The fix follows Classic OSD's approach in PrimaryLogPG::start_recovery_ops():
clear PG_STATE_RECOVERING before posting recovery completion events. This
makes the existing safety check in PeeringState::Recovering::react() work:
when DeferRecovery arrives and sees !state_test(PG_STATE_RECOVERING), it
discards itself, preventing the state transition that would cause the crash.

Fixes:https://tracker.ceph.com/issues/73314
Signed-off-by: Aishwarya Mathuria <amathuri@redhat.com>
---
 src/crimson/osd/pg_recovery.cc | 17 +++++++++++++----
 1 file changed, 13 insertions(+), 4 deletions(-)

diff --git a/src/crimson/osd/pg_recovery.cc b/src/crimson/osd/pg_recovery.cc
index 0ff4abc8518f..cac3bfc53df2 100644
--- a/src/crimson/osd/pg_recovery.cc
+++ b/src/crimson/osd/pg_recovery.cc
@@ -83,15 +83,24 @@ PGRecovery::start_recovery_ops(
   ceph_assert(!pg->is_backfilling());
 
   if (!pg->get_peering_state().needs_recovery()) {
+    /* Clear PG_STATE_RECOVERING before posting recovery completion events
+     * to prevent race condition with DeferRecovery. 

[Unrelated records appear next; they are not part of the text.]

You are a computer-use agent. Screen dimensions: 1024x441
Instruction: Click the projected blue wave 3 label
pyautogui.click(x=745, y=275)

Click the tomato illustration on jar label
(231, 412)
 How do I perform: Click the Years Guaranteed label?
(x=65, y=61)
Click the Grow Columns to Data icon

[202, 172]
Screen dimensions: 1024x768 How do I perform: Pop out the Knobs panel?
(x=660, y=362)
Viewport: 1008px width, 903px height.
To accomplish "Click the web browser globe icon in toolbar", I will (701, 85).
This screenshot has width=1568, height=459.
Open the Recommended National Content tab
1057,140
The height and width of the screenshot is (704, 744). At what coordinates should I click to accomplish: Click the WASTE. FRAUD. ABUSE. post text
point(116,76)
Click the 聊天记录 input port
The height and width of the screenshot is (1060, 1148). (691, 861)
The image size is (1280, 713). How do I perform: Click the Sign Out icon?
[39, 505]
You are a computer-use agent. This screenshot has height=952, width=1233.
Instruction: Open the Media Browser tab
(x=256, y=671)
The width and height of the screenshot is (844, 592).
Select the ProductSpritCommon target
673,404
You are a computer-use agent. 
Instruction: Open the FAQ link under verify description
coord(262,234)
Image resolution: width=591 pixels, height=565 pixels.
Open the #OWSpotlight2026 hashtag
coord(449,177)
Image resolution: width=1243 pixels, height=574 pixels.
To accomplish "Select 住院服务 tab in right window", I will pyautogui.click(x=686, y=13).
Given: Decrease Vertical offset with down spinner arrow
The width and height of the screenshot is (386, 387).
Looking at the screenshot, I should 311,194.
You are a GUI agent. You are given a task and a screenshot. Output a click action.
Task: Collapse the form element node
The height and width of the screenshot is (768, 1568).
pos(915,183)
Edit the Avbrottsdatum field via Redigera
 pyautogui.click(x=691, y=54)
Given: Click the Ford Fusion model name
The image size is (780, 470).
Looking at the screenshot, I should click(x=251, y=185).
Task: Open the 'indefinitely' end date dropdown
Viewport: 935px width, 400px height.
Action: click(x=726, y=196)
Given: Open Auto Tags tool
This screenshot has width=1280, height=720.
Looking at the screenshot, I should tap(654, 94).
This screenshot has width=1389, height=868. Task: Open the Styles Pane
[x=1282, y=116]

+     * See https://tracker.ceph.com/issues/73314.
+     *
+     * This matches the Classic OSD approach in PrimaryLogPG::start_recovery_ops().
+     * When DeferRecovery arrives, it checks !state_test(PG_STATE_RECOVERING)
+     * and discards itself if the flag is already clear, preventing the crash
+     * that occurs when AllReplicasRecovered arrives at NotRecovering state. */
+    pg->get_peering_state().state_clear(PG_STATE_RECOVERING);
+    pg->get_peering_state().state_clear(PG_STATE_FORCED_RECOVERY);
+
     if (pg->get_peering_state().needs_backfill()) {
+      DEBUGDPP("recovery done, queuing backfill", *pg->get_dpp());
       request_backfill();
     } else {
+      DEBUGDPP("recovery done, no backfill", *pg->get_dpp());
       all_replicas_recovered();
     }
-    /* TODO: this is racy -- it's possible for a DeferRecovery
-     * event to be processed between this call and when the
-     * async RequestBackfill or AllReplicasRecovered events
-     * are processed --  see https://tracker.ceph.com/issues/71267 */
     pg->reset_pglog_based_recovery_op();
     co_return seastar::stop_iteration::yes;
   }
-- 
2.47.3